LFU Caching: Frequency Buckets, the Cold Start Problem, and When to Choose It Over LRU — Blog

The core idea: access frequency as a proxy for future value

LRU evicts the item that was accessed least recently. LFU evicts the item that has been accessed least often. For some access patterns, these decisions diverge significantly.

LRU assumes recency predicts future use — the item you just accessed is likely to be accessed again soon. LFU assumes frequency predicts future use — the item accessed 1,000 times is likely to be accessed again, even if the last access was an hour ago.

For content platforms with stable popularity (evergreen articles, popular product pages, reference documentation), an item accessed 500 times over the last week is more valuable to keep than one accessed twice in the last minute. LRU doesn't capture this. LFU does.

LFU mechanics and the cold start problem

ConceptCaching Algorithms

LFU tracks an access frequency counter per cached item. On eviction, the item with the lowest frequency is removed. Ties are broken by recency (the least recently accessed among minimum-frequency items). New items start at frequency 1 — making them immediately vulnerable to eviction before they can accumulate frequency.

Prerequisites

hash maps
heap data structures
doubly linked lists

Key Points

Each item has a frequency counter incremented on every access (get or put).
Eviction targets the item with the minimum frequency. Ties broken by LRU within that frequency.
Cold start: new items enter at frequency=1. If cache is under pressure, they evict before building any history.
Naïve heap implementation is O(log n) per operation. Frequency bucket (doubly linked list per frequency) achieves O(1).

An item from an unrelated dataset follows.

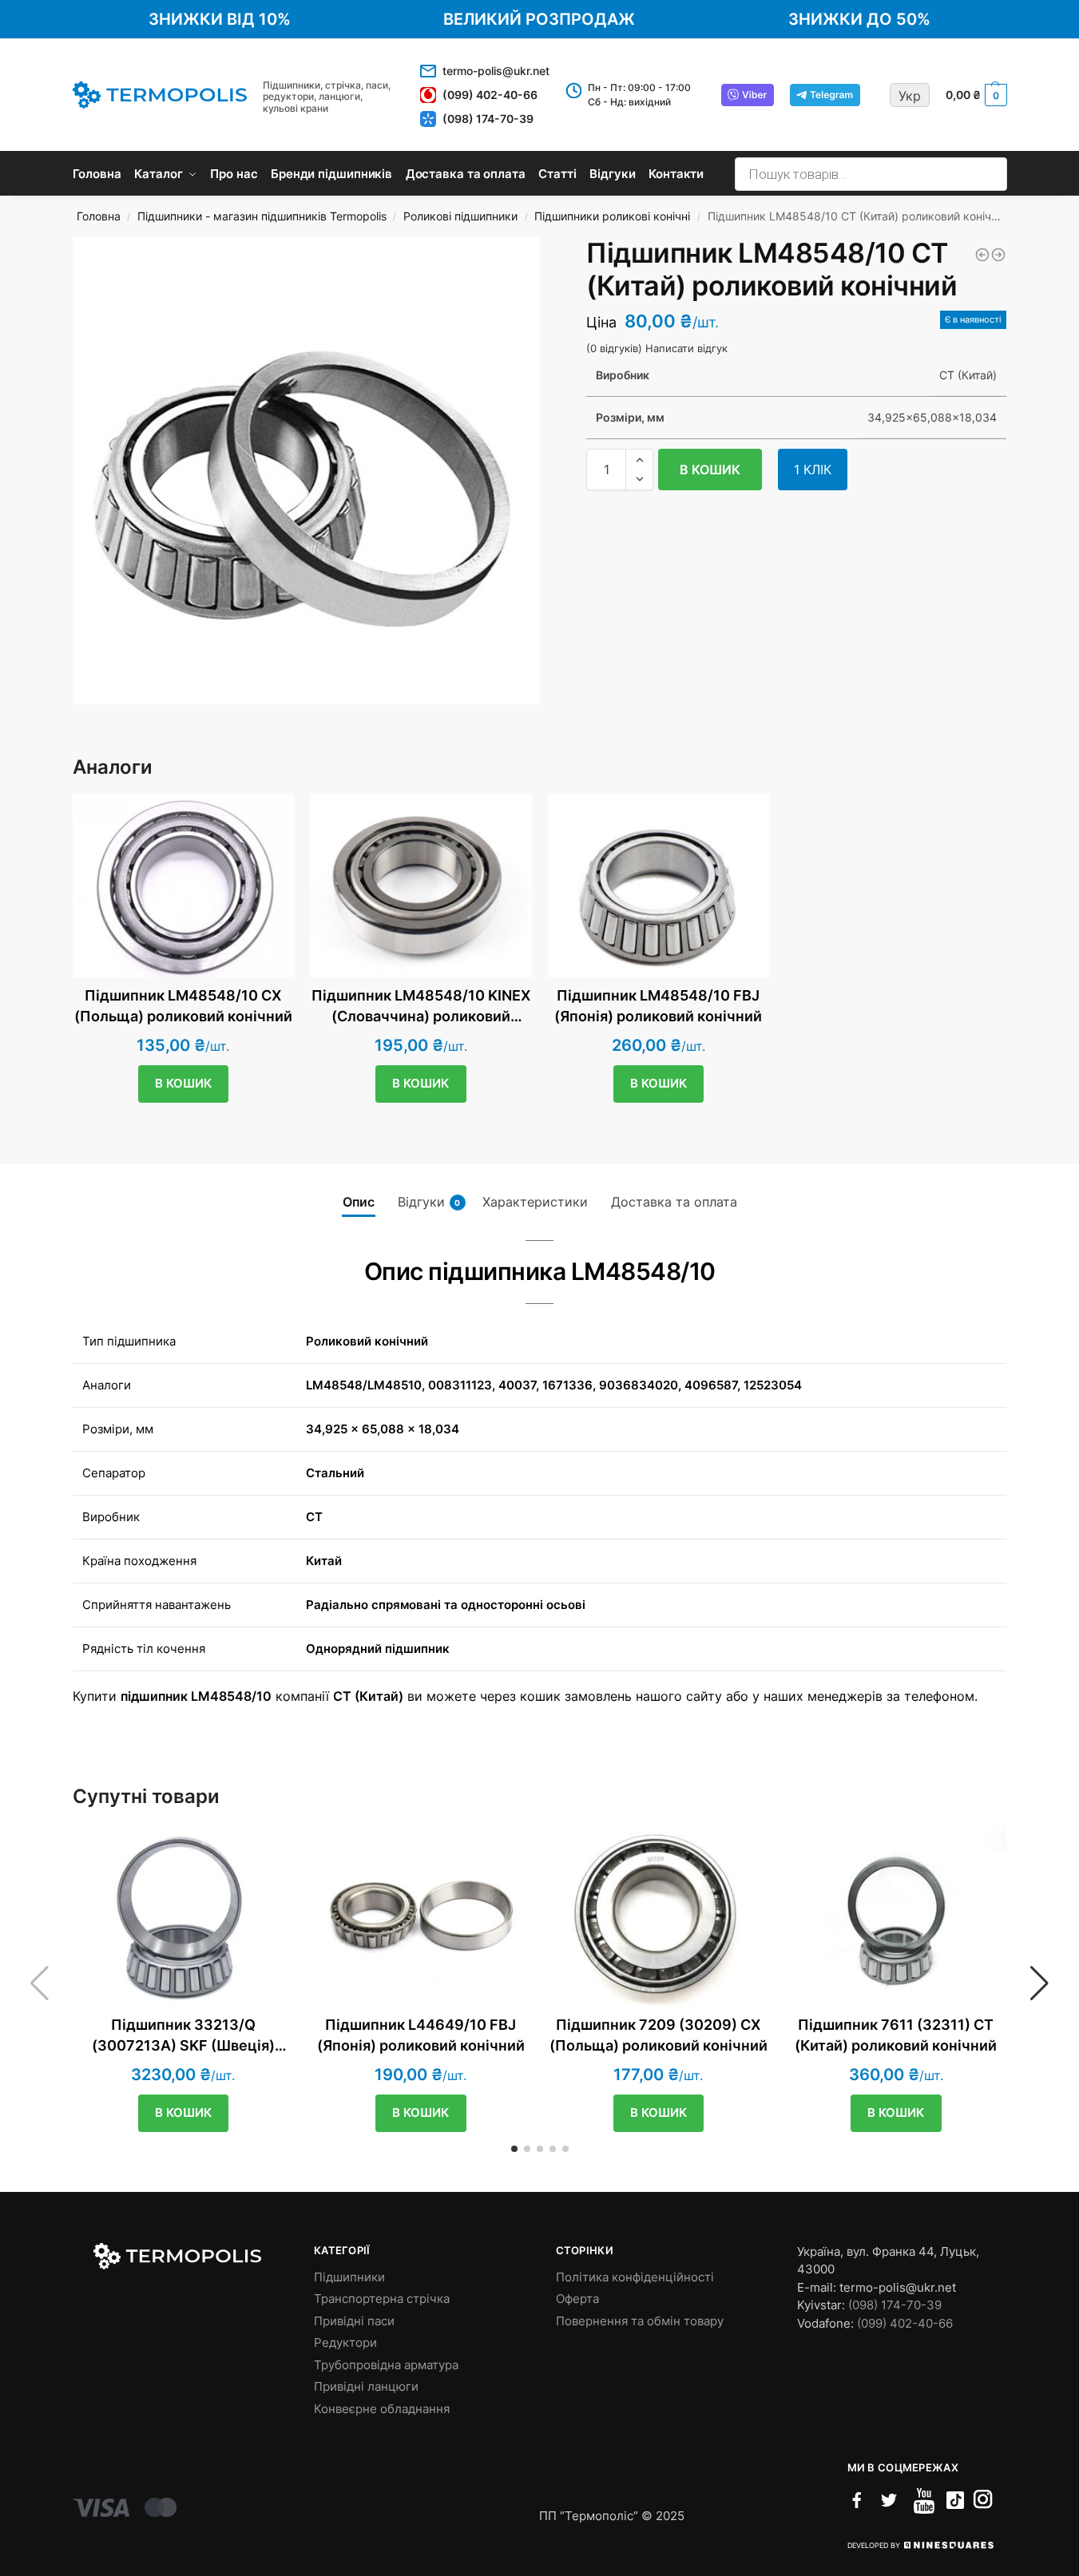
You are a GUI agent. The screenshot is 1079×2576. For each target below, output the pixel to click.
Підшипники (349, 2277)
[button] (639, 460)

The O(log n) implementation: heap with lazy deletion

A min-heap keyed on frequency gives O(log n) get and put. Lazy deletion handles the case where an item's frequency in the heap is stale (the item was accessed and its counter incremented, but the old heap entry was never removed).

import heapq

class LFUCache:
    def __init__(self, capacity: int):
        self.capacity = capacity
        self.data = {}
        self.freq = {}
        self.min_heap = []  # (frequency, insertion_order, key)
        self.counter = 0    # tie-breaking for same frequency

    def get(self, key) -> any:
        if key not in self.data:
            return -1
        self.freq[key] += 1
        self.counter += 1
        heapq.heappush(self.min_heap, (self.freq[key], self.counter, key))
        return self.data[key]

    def put(self, key, value) -> None:
        if self.capacity == 0:
            return

        if key in self.data:
            self.data[key] = value
            self.get(key)  # reuse get to update frequency
        else:
            if len(self.data) >= self.capacity:
                self._evict()
            self.data[key] = value
            self.freq[key] = 1
            self.counter += 1
            heapq.heappush(self.min_heap, (1, self.counter, key))

    def _evict(self):
        while self.min_heap:
            freq, _, evict_key = heapq.heappop(self.min_heap)
            # Lazy deletion: skip stale entries
            if evict_key in self.data and freq == self.freq[evict_key]:
                del self.data[evict_key]
                del self.freq[evict_key]
                return

The insertion order counter breaks ties between items with equal frequency — the oldest insertion among minimum-frequency items evicts first (LRU tiebreak).

The heap accumulates stale entries as items are accessed. In the worst case (every item accessed many times), the heap can grow to O(n × max_frequency) entries. This matters for long-running caches.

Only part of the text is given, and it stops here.